- _Work required_:
Please output the entries below exactly as they are.
--- Available data ---
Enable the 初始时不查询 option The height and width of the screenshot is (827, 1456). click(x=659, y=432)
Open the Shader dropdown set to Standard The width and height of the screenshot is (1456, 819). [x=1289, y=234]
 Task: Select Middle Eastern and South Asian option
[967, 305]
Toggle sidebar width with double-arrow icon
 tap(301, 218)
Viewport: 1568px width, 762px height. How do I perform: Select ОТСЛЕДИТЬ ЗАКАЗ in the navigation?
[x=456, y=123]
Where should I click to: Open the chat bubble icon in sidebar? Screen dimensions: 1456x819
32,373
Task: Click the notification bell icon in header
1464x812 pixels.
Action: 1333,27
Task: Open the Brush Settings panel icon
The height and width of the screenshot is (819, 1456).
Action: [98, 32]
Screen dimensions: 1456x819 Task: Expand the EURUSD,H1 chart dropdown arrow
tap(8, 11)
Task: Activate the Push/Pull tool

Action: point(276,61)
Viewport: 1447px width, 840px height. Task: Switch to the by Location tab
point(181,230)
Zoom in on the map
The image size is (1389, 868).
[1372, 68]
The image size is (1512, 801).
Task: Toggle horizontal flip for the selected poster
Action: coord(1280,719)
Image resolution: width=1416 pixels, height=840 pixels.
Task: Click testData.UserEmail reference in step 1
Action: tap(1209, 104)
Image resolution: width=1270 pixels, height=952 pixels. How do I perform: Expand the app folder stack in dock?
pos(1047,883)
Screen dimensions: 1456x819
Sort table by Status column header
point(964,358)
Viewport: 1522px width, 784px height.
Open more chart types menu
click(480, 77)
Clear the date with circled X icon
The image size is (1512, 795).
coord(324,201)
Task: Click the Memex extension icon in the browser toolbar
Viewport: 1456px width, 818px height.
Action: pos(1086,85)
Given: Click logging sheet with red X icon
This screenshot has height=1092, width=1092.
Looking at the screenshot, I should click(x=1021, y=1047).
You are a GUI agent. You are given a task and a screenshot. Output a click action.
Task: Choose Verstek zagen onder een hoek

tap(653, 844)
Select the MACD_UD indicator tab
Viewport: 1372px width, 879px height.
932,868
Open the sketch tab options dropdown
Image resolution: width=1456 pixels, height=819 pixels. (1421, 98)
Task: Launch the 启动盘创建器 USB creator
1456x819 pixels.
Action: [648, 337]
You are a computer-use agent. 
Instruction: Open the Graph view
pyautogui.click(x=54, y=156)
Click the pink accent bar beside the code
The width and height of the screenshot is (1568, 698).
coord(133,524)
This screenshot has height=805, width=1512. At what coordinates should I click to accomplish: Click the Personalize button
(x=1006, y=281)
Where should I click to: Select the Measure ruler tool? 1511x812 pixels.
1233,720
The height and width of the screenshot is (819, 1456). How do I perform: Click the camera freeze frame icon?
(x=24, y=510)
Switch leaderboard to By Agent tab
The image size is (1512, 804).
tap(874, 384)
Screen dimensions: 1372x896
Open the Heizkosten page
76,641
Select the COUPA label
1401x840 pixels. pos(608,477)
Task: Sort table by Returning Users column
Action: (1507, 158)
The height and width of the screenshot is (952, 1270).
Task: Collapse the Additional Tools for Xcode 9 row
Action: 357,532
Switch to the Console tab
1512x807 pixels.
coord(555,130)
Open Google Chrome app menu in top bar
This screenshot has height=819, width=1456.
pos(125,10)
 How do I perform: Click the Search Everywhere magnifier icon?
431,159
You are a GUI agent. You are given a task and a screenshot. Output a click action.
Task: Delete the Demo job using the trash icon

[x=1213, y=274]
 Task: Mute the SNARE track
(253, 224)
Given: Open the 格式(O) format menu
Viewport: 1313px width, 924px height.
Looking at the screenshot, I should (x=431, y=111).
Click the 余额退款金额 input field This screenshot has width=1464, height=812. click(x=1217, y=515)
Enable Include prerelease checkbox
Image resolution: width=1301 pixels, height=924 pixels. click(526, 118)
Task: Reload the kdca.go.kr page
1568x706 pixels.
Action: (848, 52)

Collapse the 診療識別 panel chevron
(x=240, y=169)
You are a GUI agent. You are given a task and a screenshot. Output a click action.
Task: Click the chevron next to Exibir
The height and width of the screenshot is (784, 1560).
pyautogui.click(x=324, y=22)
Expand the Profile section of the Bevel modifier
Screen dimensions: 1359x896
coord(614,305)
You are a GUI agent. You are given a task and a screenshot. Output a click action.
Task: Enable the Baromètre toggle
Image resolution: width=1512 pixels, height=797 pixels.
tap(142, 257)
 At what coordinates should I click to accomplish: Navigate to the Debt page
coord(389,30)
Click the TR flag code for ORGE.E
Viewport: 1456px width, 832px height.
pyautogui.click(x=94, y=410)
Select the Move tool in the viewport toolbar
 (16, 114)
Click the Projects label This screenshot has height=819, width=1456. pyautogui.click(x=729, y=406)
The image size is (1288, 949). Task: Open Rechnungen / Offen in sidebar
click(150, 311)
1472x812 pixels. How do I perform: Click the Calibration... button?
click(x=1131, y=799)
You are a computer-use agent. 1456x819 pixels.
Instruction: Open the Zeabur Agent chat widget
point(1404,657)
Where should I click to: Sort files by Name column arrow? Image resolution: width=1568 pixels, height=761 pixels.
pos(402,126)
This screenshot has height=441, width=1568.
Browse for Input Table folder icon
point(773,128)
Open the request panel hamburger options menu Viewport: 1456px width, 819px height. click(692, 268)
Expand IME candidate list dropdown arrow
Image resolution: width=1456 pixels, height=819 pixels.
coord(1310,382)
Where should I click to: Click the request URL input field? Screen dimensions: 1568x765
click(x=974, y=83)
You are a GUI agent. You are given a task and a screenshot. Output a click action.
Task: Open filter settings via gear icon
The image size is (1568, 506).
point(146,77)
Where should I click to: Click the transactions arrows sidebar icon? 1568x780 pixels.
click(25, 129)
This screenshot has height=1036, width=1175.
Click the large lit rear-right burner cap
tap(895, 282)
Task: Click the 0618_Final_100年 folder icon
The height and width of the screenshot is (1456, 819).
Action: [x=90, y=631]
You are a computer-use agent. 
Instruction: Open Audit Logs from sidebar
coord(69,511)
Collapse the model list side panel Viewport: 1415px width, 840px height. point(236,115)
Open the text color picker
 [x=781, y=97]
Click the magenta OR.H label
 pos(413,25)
---
- _Task output_:
Enable the 初始时不查询 option The height and width of the screenshot is (827, 1456). click(x=659, y=432)
Open the Shader dropdown set to Standard The width and height of the screenshot is (1456, 819). [x=1289, y=234]
 Task: Select Middle Eastern and South Asian option
[967, 305]
Toggle sidebar width with double-arrow icon
 tap(301, 218)
Viewport: 1568px width, 762px height. How do I perform: Select ОТСЛЕДИТЬ ЗАКАЗ in the navigation?
[x=456, y=123]
Where should I click to: Open the chat bubble icon in sidebar? Screen dimensions: 1456x819
32,373
Task: Click the notification bell icon in header
1464x812 pixels.
Action: 1333,27
Task: Open the Brush Settings panel icon
The height and width of the screenshot is (819, 1456).
Action: [98, 32]
Screen dimensions: 1456x819 Task: Expand the EURUSD,H1 chart dropdown arrow
tap(8, 11)
Task: Activate the Push/Pull tool

Action: point(276,61)
Viewport: 1447px width, 840px height. Task: Switch to the by Location tab
point(181,230)
Zoom in on the map
The image size is (1389, 868).
[1372, 68]
The image size is (1512, 801).
Task: Toggle horizontal flip for the selected poster
Action: coord(1280,719)
Image resolution: width=1416 pixels, height=840 pixels.
Task: Click testData.UserEmail reference in step 1
Action: tap(1209, 104)
Image resolution: width=1270 pixels, height=952 pixels. How do I perform: Expand the app folder stack in dock?
pos(1047,883)
Screen dimensions: 1456x819
Sort table by Status column header
point(964,358)
Viewport: 1522px width, 784px height.
Open more chart types menu
click(480, 77)
Clear the date with circled X icon
The image size is (1512, 795).
coord(324,201)
Task: Click the Memex extension icon in the browser toolbar
Viewport: 1456px width, 818px height.
Action: pos(1086,85)
Given: Click logging sheet with red X icon
This screenshot has height=1092, width=1092.
Looking at the screenshot, I should click(x=1021, y=1047).
You are a GUI agent. You are given a task and a screenshot. Output a click action.
Task: Choose Verstek zagen onder een hoek

tap(653, 844)
Select the MACD_UD indicator tab
Viewport: 1372px width, 879px height.
932,868
Open the sketch tab options dropdown
Image resolution: width=1456 pixels, height=819 pixels. (1421, 98)
Task: Launch the 启动盘创建器 USB creator
1456x819 pixels.
Action: [648, 337]
You are a computer-use agent. 
Instruction: Open the Graph view
pyautogui.click(x=54, y=156)
Click the pink accent bar beside the code
The width and height of the screenshot is (1568, 698).
coord(133,524)
This screenshot has height=805, width=1512. At what coordinates should I click to accomplish: Click the Personalize button
(x=1006, y=281)
Where should I click to: Select the Measure ruler tool? 1511x812 pixels.
1233,720
The height and width of the screenshot is (819, 1456). How do I perform: Click the camera freeze frame icon?
(x=24, y=510)
Switch leaderboard to By Agent tab
The image size is (1512, 804).
tap(874, 384)
Screen dimensions: 1372x896
Open the Heizkosten page
76,641
Select the COUPA label
1401x840 pixels. pos(608,477)
Task: Sort table by Returning Users column
Action: (1507, 158)
The height and width of the screenshot is (952, 1270).
Task: Collapse the Additional Tools for Xcode 9 row
Action: 357,532
Switch to the Console tab
1512x807 pixels.
coord(555,130)
Open Google Chrome app menu in top bar
This screenshot has height=819, width=1456.
pos(125,10)
 How do I perform: Click the Search Everywhere magnifier icon?
431,159
You are a GUI agent. You are given a task and a screenshot. Output a click action.
Task: Delete the Demo job using the trash icon

[x=1213, y=274]
 Task: Mute the SNARE track
(253, 224)
Given: Open the 格式(O) format menu
Viewport: 1313px width, 924px height.
Looking at the screenshot, I should (x=431, y=111).
Click the 余额退款金额 input field This screenshot has width=1464, height=812. click(x=1217, y=515)
Enable Include prerelease checkbox
Image resolution: width=1301 pixels, height=924 pixels. click(526, 118)
Task: Reload the kdca.go.kr page
1568x706 pixels.
Action: (848, 52)

Collapse the 診療識別 panel chevron
(x=240, y=169)
You are a GUI agent. You are given a task and a screenshot. Output a click action.
Task: Click the chevron next to Exibir
The height and width of the screenshot is (784, 1560).
pyautogui.click(x=324, y=22)
Expand the Profile section of the Bevel modifier
Screen dimensions: 1359x896
coord(614,305)
You are a GUI agent. You are given a task and a screenshot. Output a click action.
Task: Enable the Baromètre toggle
Image resolution: width=1512 pixels, height=797 pixels.
tap(142, 257)
 At what coordinates should I click to accomplish: Navigate to the Debt page
coord(389,30)
Click the TR flag code for ORGE.E
Viewport: 1456px width, 832px height.
pyautogui.click(x=94, y=410)
Select the Move tool in the viewport toolbar
 (16, 114)
Click the Projects label This screenshot has height=819, width=1456. pyautogui.click(x=729, y=406)
The image size is (1288, 949). Task: Open Rechnungen / Offen in sidebar
click(150, 311)
1472x812 pixels. How do I perform: Click the Calibration... button?
click(x=1131, y=799)
You are a computer-use agent. 1456x819 pixels.
Instruction: Open the Zeabur Agent chat widget
point(1404,657)
Where should I click to: Sort files by Name column arrow? Image resolution: width=1568 pixels, height=761 pixels.
pos(402,126)
This screenshot has height=441, width=1568.
Browse for Input Table folder icon
point(773,128)
Open the request panel hamburger options menu Viewport: 1456px width, 819px height. click(692, 268)
Expand IME candidate list dropdown arrow
Image resolution: width=1456 pixels, height=819 pixels.
coord(1310,382)
Where should I click to: Click the request URL input field? Screen dimensions: 1568x765
click(x=974, y=83)
You are a GUI agent. You are given a task and a screenshot. Output a click action.
Task: Open filter settings via gear icon
The image size is (1568, 506).
point(146,77)
Where should I click to: Click the transactions arrows sidebar icon? 1568x780 pixels.
click(25, 129)
This screenshot has height=1036, width=1175.
Click the large lit rear-right burner cap
tap(895, 282)
Task: Click the 0618_Final_100年 folder icon
The height and width of the screenshot is (1456, 819).
Action: [x=90, y=631]
You are a computer-use agent. 
Instruction: Open Audit Logs from sidebar
coord(69,511)
Collapse the model list side panel Viewport: 1415px width, 840px height. point(236,115)
Open the text color picker
 [x=781, y=97]
Click the magenta OR.H label
 pos(413,25)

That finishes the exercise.